The euro could find support against the US dollar as monetary policy paths between the European Central Bank (ECB) and the US Federal Reserve (Fed) diverge. The European Central Bank kept interest rates unchanged in December 2025 and indicated they were likely to remain on hold for an extended period. European Central Bank President Christine Lagarde noted that growing uncertainty makes it difficult to provide clear forward guidance on future policy decisions.
(This story was corrected on January 5 at 02:55 GMT to say, on the first point, that EUR/USD is falling due to safe-haven demand rather than rising.)
Frequently asked questions about risk sentiment
In the world of financial terminology, the two widely used terms “risk appetite” and “risk aversion” refer to the level of risk that investors are willing to take over the indicated period. In a “risk on” market, investors are optimistic about the future and more willing to buy risky assets. In a “risk off” market, investors begin to “play safe” because they are concerned about the future, and thus buy assets that are less risky and more guaranteed to generate a return, even if it is relatively modest.
Typically, during periods of “risk on”, stock markets rise, and most commodities – with the exception of gold – will also rise in value because they benefit from positive growth expectations. The currencies of countries exporting heavy goods are strengthening due to increased demand, and cryptocurrencies are rising. In a “risk off” market, bonds – especially major government bonds – rise, gold shines, and safe-haven currencies like the Japanese yen, Swiss franc and US dollar all benefit.
The Australian Dollar (AUD), Canadian Dollar (CAD), New Zealand Dollar (NZD) and minor foreign currencies such as the Ruble (RUB) and South African Rand (ZAR) tend to appreciate in ‘risk’ markets. This is because the economies of these currencies rely heavily on commodity exports for growth, and commodities tend to rise in price during periods of risk. This is because investors expect increased demand for raw materials in the future due to increased economic activity.

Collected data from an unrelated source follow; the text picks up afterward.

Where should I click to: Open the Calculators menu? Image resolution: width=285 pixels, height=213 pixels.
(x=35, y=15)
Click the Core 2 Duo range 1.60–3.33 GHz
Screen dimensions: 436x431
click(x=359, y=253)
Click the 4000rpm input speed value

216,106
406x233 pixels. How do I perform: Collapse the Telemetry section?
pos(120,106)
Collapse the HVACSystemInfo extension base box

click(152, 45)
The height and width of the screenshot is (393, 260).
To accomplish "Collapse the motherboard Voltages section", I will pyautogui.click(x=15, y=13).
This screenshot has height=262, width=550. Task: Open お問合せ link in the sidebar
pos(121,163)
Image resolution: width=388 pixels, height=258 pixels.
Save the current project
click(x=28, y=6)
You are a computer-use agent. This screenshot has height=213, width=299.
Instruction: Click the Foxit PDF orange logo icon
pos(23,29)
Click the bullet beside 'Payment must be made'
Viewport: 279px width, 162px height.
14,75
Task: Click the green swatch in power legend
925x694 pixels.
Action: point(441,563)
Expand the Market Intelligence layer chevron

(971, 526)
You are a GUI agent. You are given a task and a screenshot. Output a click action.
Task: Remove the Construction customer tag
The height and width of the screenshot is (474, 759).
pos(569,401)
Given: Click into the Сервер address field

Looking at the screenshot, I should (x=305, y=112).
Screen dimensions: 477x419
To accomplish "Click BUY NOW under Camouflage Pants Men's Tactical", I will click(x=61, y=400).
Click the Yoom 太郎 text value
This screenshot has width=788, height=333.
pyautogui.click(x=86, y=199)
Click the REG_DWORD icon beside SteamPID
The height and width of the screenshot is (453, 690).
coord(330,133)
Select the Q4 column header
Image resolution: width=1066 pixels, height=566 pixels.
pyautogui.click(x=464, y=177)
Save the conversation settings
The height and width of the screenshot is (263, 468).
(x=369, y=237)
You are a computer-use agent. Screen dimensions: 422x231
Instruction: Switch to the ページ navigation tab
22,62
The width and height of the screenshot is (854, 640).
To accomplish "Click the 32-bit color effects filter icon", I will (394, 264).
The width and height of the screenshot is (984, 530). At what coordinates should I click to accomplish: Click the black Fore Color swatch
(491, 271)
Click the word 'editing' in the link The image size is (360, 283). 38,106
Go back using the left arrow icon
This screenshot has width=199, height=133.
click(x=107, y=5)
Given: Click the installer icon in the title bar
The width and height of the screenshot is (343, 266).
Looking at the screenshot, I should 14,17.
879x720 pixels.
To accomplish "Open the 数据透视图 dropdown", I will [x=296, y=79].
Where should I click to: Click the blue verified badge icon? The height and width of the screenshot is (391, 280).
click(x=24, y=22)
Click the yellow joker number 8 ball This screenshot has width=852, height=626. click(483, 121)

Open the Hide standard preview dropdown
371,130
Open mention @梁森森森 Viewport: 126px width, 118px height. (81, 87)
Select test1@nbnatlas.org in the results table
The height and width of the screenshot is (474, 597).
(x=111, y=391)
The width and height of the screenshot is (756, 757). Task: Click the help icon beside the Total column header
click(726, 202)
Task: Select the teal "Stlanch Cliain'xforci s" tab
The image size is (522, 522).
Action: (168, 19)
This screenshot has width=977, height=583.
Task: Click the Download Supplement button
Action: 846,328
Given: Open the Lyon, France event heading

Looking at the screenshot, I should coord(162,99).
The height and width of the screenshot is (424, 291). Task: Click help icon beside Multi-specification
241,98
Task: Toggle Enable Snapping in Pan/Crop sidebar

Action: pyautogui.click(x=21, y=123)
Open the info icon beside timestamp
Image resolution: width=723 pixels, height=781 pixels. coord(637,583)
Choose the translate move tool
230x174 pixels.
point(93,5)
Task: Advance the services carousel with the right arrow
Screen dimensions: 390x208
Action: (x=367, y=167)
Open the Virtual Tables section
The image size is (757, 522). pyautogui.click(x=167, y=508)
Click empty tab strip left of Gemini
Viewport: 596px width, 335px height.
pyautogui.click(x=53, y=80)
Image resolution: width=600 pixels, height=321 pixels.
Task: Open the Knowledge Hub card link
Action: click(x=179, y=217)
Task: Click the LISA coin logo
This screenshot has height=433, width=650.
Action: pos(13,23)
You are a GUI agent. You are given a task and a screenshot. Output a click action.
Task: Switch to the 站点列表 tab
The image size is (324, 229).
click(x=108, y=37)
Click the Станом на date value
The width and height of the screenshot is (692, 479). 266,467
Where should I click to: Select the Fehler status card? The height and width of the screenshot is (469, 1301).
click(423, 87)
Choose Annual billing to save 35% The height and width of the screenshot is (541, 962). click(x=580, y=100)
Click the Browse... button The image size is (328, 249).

The major currencies that tend to rise during “risk off” periods are the US Dollar (USD), the Japanese Yen (JPY), and the Swiss Franc (CHF). The US dollar, because it is the world’s reserve currency, and because in times of crises investors buy US government debt, which is considered safe because the world’s largest economy is unlikely to default. The reason for the yen is the increased demand for Japanese government bonds, because a high percentage of them are held by domestic investors who are unlikely to get rid of them – even in a crisis. The Swiss franc, because strict Swiss banking laws provide investors with enhanced capital protection.